For those who are banging their heads on how you can use the public key stored in the certificate in the WinRT application, let me ease your pain: you cannot, at least not directly.
The AsymmetricKeyAlgorithmProvider.ImportPublicKey function accepts IBuffer and CryptographicPublicKeyBlobType, KeyBlob (IBuffer) is the public key of the certificate, not the full certificate, only its public key.
But you cannot get the public key of the certificate without parsing it first, here's the problem: there is no way to parse the certificate on WinRT, given that the most used class for this task, X509Certificate, is not available and is not its namespace, but the means for certificates should only be used for web service connections.
The only workaround is to implement a certificate parser or migrate such functions from an open source project, such as Bouncy Castle . So, if you know one, leave it in the comments.

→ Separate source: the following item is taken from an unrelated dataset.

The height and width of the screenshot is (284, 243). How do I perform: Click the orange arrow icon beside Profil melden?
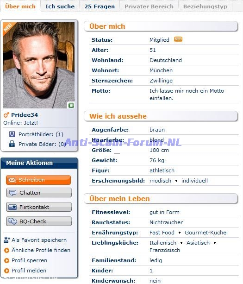[6, 271]
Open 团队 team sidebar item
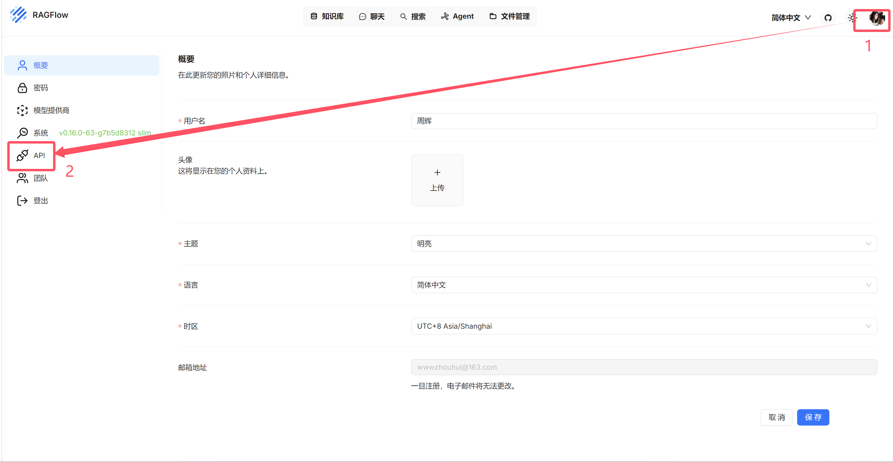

By the way, to export the public key from a certificate (in plain .NET) in a format that can be used in a WinRT application, use this:
X509Certificate2 Certificate; .... byte[] CertificatePublicKey = Certificate.PublicKey.EncodedKeyValue.RawData;
Then in a WinRT application use this:
AsymmetricKeyAlgorithmProvider algorithm = AsymmetricKeyAlgorithmProvider.OpenAlgorithm(AsymmetricAlgorithmNames.RsaSignPkcs1Sha1); IBuffer KeyBuffer = CryptographicBuffer.DecodeFromBase64String(CertificatePublicKeyContent); CryptographicKey key = algorithm.ImportPublicKey(KeyBuffer, CryptographicPublicKeyBlobType.Pkcs1RsaPublicKey);
Note that I first encoded the public key in base 64, but you can use raw binary data instead (there are more methods for this CryptographicBuffer class).